SAN FOCA, Italy — Angela Slobodchuk, 25, has a story to tell. She offers it in a low monotone, in a near-whisper, to anyone who listens.
It begins in her poor farming village in the former Soviet republic of Moldova with the promise of a job as a waitress in Italy.
It takes her on an odyssey of torment through Turkey, Bulgaria, Romania, Yugoslavia and Albania. She is raped, beaten, forced into prostitution, smuggled across borders and sold 18 times from one pimp to the next.
It ends 11 months later when police along Italy's Adriatic coast rescue the weeping woman with the miniskirt and bruised legs and arrest her 21-year-old Albanian captor. "I had no voice left after all the screaming," she recalls. "I was one step away from madness."
Angela's story offers a frightening glimpse into how criminal gangs have lured tens of thousands of young women from poverty in the former Soviet bloc, Asia and sub-Saharan Africa and sent them into a nightmarish underground of sex slavery in Europe.
As Western Europe grows richer and fewer of its women resort to street prostitution, the world's oldest profession is being taken over by immigrant traffickers and their younger, lower-priced chattel.

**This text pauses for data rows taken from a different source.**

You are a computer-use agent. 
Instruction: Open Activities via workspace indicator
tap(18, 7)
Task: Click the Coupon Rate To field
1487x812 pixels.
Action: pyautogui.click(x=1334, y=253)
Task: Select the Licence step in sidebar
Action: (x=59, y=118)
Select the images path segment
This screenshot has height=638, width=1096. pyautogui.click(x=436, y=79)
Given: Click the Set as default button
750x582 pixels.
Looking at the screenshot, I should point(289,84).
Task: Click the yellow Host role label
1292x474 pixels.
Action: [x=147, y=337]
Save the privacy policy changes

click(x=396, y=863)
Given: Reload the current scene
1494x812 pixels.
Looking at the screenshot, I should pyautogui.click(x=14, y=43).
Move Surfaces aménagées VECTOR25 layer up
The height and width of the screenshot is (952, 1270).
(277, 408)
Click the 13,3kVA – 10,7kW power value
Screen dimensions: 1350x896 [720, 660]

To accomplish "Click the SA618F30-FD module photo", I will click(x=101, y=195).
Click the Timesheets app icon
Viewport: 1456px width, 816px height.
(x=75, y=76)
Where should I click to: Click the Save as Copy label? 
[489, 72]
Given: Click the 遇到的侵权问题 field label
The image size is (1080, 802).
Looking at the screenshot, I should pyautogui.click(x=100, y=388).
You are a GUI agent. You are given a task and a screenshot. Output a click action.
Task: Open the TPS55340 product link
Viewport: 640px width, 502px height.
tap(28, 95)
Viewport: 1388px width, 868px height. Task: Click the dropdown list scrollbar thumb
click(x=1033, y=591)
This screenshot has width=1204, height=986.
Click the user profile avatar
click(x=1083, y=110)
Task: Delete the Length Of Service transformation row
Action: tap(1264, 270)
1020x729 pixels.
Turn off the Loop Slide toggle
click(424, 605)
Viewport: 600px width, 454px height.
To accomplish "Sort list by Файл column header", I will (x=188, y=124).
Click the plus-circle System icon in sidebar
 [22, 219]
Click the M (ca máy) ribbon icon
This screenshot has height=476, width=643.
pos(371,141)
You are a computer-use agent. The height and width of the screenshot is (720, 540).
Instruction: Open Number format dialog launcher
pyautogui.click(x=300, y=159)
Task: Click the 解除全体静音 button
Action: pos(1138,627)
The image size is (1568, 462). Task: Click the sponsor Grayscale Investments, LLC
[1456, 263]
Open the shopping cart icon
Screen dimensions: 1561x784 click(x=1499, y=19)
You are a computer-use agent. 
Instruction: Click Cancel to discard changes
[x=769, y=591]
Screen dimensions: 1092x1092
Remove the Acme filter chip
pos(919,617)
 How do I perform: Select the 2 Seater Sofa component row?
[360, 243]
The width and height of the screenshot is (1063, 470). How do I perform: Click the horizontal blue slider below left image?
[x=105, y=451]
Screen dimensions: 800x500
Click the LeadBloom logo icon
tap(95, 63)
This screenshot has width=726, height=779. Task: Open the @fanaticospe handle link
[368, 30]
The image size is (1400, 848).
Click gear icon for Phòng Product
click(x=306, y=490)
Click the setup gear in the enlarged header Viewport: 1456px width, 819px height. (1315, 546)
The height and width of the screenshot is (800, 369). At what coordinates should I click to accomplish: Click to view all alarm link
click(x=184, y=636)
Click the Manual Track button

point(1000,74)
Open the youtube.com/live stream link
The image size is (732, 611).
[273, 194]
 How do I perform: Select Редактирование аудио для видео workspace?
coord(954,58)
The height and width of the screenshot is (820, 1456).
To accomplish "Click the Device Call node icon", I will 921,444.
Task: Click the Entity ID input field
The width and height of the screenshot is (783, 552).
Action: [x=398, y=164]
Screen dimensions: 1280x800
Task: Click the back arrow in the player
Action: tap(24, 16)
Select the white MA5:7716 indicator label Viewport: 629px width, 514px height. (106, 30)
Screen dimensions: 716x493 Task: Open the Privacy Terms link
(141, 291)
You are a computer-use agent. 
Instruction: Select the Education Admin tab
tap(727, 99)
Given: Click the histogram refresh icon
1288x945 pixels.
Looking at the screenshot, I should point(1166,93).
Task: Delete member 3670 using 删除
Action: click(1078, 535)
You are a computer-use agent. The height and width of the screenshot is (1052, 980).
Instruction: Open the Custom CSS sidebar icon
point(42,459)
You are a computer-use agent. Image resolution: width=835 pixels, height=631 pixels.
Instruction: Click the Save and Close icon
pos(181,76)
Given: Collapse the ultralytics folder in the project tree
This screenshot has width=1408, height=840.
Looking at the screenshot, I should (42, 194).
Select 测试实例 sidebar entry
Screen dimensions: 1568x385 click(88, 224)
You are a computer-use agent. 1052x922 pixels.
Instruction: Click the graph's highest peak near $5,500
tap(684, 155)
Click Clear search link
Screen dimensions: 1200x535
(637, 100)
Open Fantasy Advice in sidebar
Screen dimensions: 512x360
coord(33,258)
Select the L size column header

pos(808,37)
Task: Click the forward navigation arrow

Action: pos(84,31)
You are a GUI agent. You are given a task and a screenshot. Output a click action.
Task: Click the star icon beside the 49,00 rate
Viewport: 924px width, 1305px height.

The booming cross-border trade in forced prostitution and sweatshop labor earns traffickers worldwide $7 billion a year, according to the United Nations. It ranks third behind drug running and illicit arms sales in terms of lucrative criminal enterprises.
Much of the profit comes from Western Europe, where there is a high demand for prostitutes and a growing demand for younger females presumed to be free of AIDS. The International Organization for Migration estimates that 300,000 immigrant women and teenage girls work in Western Europe as prostitutes and surrender their income to traffickers holding them in bondage.
Most of them end up as prostitutes after falling for false promises of legitimate jobs or marriage abroad. Adrift in strange cities, they are stripped of their identification documents by the traffickers, on whom they become totally dependent.
Yet until recently, their stories didn't interest European law enforcement officials, who would simply deport them along with other illegal immigrants. An ingrained fear of police and the shame of facing their families back home kept the victims of sex trafficking in fearful silence.